Solnit writes of books as places we inhabit, and books inside those books, and on and on, a series of Russian dolls. And it’s true that I felt as though my connection to this book was very personal, curious and magically construed. I think the point of this book is that any reader will feel this, which is magic after all. Mirror lead to glass, which leads to glace which is ice, and then Frankenstein. Here is anything you’ve ever wondered about Mary Shelley, and Mary Wollstonecraft, and mothers and daughters (and apricots) and death. Ice as destroyer; ice as preserver. (Solnit’s mind is amazing. It is a dazzling pleasure to feel as though one is inside it.) In the winter, I worked on a freelance project that involved much reading and thinking about the search for the Northwest Passage, which was fascinating, but did mean that I ended up having recurring dreams about travelling through endless night via sled-dog. And it was kind of a pleasure to be brought back there.
“The self is a creation, the principal work of your life, the crafting of which makes everyone an artist.” (These were the points in which I started to think that Solnit was the intellectual’s SARK. Imagine this book rendered in rainbow print. Oh, but I don’t mean it. But I do. And don’t love the book any less.)
“In the years she gave birth to all those too-mortal children, she also created a work of ark that yet lives, a monster of sorts in its depth of horror, and a beauty in the strength of its vision and its acuity in describing the modern world that in 1816 was just emerging. This is the strange life of books that you enter alone as a writer, mapping an unknown territory that arises as you travel. If you succeed in the voyage, others enter after, one at a time, also alone, but in communion with your imagination, traversing your route. Books are solitudes in which we meet.”
She writes about getting lost in books as a child, about Narnia, and its doorways. She writes about how her own books became doorways, places that other people entered, and drew her into theirs, and how these encounters have changed her life. She writes about the apricots, her mother, deterioration. The coincidences that spark our lives, the coincidences that have shaped hers. And decay as transformation: oh! the places this book goes. She writes about preserving those apricots, canning. Fruit to still-life, and here she is writing all about vanitas, which is a term I’d never heard until I read the essay on Mary Pratt and vanitas. A book inside a book inside a book then.

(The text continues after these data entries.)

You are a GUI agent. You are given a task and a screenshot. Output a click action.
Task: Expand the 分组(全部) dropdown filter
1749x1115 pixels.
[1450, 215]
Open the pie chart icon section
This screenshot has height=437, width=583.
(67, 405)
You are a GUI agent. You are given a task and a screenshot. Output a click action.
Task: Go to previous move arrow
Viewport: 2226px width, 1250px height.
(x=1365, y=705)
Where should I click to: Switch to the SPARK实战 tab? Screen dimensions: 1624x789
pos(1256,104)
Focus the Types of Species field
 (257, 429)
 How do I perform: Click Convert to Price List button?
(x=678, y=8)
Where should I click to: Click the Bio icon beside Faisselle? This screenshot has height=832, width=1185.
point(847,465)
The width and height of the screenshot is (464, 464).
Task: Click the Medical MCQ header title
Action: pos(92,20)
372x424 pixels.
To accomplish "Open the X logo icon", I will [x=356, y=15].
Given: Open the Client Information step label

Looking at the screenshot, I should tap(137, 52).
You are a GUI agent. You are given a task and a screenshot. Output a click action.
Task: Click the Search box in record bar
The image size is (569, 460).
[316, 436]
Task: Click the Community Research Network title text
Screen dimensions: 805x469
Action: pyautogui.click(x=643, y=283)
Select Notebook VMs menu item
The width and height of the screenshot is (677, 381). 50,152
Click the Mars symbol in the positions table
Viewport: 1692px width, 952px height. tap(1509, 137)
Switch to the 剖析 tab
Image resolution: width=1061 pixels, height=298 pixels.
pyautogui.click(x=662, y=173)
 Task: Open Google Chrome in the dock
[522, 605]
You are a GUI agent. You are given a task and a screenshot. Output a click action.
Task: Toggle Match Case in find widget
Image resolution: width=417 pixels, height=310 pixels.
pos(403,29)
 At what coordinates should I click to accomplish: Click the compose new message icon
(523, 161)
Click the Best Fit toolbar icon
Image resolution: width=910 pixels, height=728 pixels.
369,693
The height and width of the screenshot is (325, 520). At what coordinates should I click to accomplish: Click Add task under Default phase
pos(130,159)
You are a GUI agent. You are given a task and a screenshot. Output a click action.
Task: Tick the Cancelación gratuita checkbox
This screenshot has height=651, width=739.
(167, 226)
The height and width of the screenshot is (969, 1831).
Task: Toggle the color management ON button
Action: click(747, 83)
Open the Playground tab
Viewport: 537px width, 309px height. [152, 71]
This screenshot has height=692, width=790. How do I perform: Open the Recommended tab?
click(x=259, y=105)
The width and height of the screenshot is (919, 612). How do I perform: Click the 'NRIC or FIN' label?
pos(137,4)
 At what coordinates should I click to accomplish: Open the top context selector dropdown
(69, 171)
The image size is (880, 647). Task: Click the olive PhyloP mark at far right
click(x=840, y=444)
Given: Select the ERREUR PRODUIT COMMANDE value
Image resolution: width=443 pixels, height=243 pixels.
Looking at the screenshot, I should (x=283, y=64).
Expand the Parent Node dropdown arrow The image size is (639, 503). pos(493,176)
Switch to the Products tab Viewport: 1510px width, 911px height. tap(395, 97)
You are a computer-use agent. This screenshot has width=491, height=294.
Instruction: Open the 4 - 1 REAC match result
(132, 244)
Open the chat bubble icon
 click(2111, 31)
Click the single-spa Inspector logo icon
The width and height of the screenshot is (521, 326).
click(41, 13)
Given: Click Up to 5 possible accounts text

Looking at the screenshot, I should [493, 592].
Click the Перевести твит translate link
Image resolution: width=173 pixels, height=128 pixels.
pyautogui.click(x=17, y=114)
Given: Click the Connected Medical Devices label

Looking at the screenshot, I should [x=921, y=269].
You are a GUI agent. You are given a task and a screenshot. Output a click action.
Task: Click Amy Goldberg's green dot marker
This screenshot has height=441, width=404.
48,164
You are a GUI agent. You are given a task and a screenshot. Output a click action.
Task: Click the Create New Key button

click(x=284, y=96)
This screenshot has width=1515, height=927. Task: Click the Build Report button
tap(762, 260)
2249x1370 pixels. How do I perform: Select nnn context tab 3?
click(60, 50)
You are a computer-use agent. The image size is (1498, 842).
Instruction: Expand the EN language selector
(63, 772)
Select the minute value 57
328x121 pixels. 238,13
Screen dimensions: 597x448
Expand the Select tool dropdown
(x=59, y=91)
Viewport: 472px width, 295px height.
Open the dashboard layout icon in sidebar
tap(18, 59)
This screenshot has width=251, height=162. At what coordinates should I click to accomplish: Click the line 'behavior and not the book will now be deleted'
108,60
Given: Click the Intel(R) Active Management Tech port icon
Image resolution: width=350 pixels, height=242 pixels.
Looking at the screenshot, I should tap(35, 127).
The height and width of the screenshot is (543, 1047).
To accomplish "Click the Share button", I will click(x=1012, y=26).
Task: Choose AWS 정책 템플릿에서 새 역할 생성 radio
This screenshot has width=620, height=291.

Oh, what else? The Motorcycle Diaries, leprosy, her own cancer scare. (I am trying to draw you a map through this book. It would probably be easier if you would just read it, please.) “Pain serves a purpose. Without it you are in danger.” On how those with leprosy do not feel pain in affected parts of their bodies, which become damaged as a result, and here she is talking about empathy. “The capacity to feel what you do not literally feel.” A sentence like, “I found leprosy useful for thinking about everything else…” “The self is a patchwork of the felt and unfelt…” I’m only half-way through the book and I’ve written nearly 1000 words.
And so it’s like this, a fantastic journey through a terrain with someone who sees deeper into the world than you’ve ever begun to imagined. Solnit is author of a book with the title A Field Guide to Getting Lost, and she makes digression into an art here, though it always winds back around eventually, the narrative accumulating. Winding, threading, Rapunzel and Penelope, spinning and spinsters. She makes connections between virtual threads and literal threads and fabric, and it all comes down to stories. It always does. “Moths drink the tears of sleeping birds.” What shape should a book be in a world where that is a fact?